What the task asks
Return exactly those lines of the material below that fall between the line holding "Weight (After Washed) (758, 1403)" and the line holding "Our Team (1253, 1600)", inclusive.
Records shown: Begin
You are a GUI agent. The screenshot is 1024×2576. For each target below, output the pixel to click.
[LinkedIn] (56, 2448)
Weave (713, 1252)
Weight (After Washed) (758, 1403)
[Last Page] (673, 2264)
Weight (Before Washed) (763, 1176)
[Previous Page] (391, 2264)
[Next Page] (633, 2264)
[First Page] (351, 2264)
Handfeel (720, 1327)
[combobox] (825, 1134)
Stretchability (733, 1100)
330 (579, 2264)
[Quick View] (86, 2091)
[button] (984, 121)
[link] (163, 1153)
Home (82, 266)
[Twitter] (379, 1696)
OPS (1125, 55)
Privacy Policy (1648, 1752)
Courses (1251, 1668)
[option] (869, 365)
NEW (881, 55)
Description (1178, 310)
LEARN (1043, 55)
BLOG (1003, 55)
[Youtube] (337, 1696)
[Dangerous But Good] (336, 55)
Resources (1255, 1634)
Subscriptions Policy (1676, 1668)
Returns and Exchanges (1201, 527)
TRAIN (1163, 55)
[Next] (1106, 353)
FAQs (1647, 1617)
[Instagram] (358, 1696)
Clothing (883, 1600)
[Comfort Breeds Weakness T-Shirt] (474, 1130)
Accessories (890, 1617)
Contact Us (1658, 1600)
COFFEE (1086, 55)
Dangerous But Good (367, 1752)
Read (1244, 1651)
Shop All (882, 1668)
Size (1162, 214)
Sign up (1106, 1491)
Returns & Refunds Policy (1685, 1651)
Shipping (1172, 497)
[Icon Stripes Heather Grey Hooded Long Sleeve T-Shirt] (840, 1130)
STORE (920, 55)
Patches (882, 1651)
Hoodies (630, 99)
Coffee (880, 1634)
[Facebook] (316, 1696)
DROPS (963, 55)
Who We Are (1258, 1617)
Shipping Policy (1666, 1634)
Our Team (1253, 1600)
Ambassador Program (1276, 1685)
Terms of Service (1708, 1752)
Records shown: End
Task response
Weight (After Washed) (758, 1403)
[Last Page] (673, 2264)
Weight (Before Washed) (763, 1176)
[Previous Page] (391, 2264)
[Next Page] (633, 2264)
[First Page] (351, 2264)
Handfeel (720, 1327)
[combobox] (825, 1134)
Stretchability (733, 1100)
330 (579, 2264)
[Quick View] (86, 2091)
[button] (984, 121)
[link] (163, 1153)
Home (82, 266)
[Twitter] (379, 1696)
OPS (1125, 55)
Privacy Policy (1648, 1752)
Courses (1251, 1668)
[option] (869, 365)
NEW (881, 55)
Description (1178, 310)
LEARN (1043, 55)
BLOG (1003, 55)
[Youtube] (337, 1696)
[Dangerous But Good] (336, 55)
Resources (1255, 1634)
Subscriptions Policy (1676, 1668)
Returns and Exchanges (1201, 527)
TRAIN (1163, 55)
[Next] (1106, 353)
FAQs (1647, 1617)
[Instagram] (358, 1696)
Clothing (883, 1600)
[Comfort Breeds Weakness T-Shirt] (474, 1130)
Accessories (890, 1617)
Contact Us (1658, 1600)
COFFEE (1086, 55)
Dangerous But Good (367, 1752)
Read (1244, 1651)
Shop All (882, 1668)
Size (1162, 214)
Sign up (1106, 1491)
Returns & Refunds Policy (1685, 1651)
Shipping (1172, 497)
[Icon Stripes Heather Grey Hooded Long Sleeve T-Shirt] (840, 1130)
STORE (920, 55)
Patches (882, 1651)
Hoodies (630, 99)
Coffee (880, 1634)
[Facebook] (316, 1696)
DROPS (963, 55)
Who We Are (1258, 1617)
Shipping Policy (1666, 1634)
Our Team (1253, 1600)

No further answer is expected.